O presidente da Câmara dos Deputados, Arthur Lira (PP-AL), demonstrou irritação com o rótulo de traidor que alguns parlamentares começaram a associar a ele após sua decisão de não apoiar Elmar Nascimento (União Brasil-BA) em sua sucessão na Casa. Lira discutiu o assunto diretamente com Elmar, que, nos bastidores, vinha expressando seu descontentamento com o amigo por não ter sido escolhido como candidato. Durante a conversa, Elmar reforçou seu sentimento de traição e manteve críticas que havia feito a colegas sobre o ocorrido.

As tensões entre Lira e Elmar aumentaram no último fim de semana, quando Lira indicou sua preferência por Hugo Motta (Republicanos-PB) como sucessor, gerando ressentimento no líder do União Brasil. Embora Lira alegue não ter impedido a candidatura de Elmar, o deputado baiano se sentiu traído, especialmente por sua longa amizade com Lira e a expectativa de receber seu apoio.

Elmar passou a se distanciar de Lira e intensificou os esforços para atrair o apoio do governo Lula à sua candidatura. Ele se encontrou com Lula e reafirmou sua pré-candidatura à presidência da Câmara, buscando formar uma coalizão entre o União Brasil e o PSD para disputar a sucessão. Elmar também garantiu que não traria o PL, partido de Jair Bolsonaro, para essa aliança.

A escolha de Lira por Hugo Motta enfureceu aliados de Elmar, que acusaram Lira de traição. Parlamentares como Fernando Marangoni (União Brasil-SP) e Alexandre Leite (União Brasil-SP) manifestaram publicamente sua insatisfação, afirmando que a atitude de Lira foi uma traição não apenas a Elmar, mas também ao partido e à autonomia da Câmara.
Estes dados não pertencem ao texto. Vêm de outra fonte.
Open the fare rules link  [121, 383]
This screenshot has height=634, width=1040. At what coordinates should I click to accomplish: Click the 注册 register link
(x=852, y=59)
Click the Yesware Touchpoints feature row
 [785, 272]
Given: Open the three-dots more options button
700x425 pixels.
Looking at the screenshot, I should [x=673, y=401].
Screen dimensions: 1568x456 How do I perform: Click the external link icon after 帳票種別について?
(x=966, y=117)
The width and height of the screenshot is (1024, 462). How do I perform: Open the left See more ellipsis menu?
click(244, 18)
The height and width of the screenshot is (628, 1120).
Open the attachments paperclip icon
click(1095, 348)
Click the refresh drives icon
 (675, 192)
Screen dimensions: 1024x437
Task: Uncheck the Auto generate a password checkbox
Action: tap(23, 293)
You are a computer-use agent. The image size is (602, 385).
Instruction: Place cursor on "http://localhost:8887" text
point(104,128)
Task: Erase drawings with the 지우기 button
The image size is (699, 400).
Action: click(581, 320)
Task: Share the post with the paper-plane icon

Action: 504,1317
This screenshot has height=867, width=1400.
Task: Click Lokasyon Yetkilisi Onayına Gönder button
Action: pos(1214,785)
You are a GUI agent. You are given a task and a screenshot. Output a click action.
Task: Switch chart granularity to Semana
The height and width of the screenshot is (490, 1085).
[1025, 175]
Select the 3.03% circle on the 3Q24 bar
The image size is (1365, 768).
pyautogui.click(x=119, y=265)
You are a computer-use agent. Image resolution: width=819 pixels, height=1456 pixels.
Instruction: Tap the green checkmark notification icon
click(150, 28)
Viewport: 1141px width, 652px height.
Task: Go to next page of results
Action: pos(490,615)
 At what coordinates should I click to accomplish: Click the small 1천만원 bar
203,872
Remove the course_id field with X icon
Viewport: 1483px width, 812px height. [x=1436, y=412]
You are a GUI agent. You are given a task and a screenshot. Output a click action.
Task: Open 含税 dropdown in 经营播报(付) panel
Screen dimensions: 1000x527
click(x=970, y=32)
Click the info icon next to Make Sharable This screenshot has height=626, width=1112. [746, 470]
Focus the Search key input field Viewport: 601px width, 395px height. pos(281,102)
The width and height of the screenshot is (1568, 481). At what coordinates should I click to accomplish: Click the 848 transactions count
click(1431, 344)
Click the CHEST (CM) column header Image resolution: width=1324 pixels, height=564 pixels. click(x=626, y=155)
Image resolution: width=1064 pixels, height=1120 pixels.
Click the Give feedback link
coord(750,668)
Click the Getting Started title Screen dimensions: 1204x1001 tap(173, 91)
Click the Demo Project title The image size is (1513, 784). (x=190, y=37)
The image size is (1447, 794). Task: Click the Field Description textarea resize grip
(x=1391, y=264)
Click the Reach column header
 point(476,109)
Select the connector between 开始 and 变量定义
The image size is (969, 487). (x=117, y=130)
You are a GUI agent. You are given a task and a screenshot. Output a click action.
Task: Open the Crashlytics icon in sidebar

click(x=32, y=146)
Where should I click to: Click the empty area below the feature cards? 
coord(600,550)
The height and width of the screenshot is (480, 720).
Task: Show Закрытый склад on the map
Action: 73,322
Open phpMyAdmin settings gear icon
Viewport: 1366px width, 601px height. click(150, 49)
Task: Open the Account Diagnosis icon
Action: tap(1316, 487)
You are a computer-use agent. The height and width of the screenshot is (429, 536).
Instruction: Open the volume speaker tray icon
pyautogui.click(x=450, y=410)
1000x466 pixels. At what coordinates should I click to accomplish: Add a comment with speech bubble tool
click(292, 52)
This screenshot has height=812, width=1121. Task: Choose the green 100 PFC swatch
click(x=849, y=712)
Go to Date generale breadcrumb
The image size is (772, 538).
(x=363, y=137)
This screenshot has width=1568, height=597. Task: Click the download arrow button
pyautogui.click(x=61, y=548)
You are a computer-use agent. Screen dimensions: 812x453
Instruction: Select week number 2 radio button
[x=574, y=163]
Elmar, por sua vez, intensificou sua articulação com o governo, demonstrando vontade de estabelecer um canal direto de diálogo com ministros, distanciando-se ainda mais de Lira. A expectativa agora é que Elmar continue buscando apoio, enquanto Lira segue com sua escolha de Motta para a sucessão na presidência da Câmara.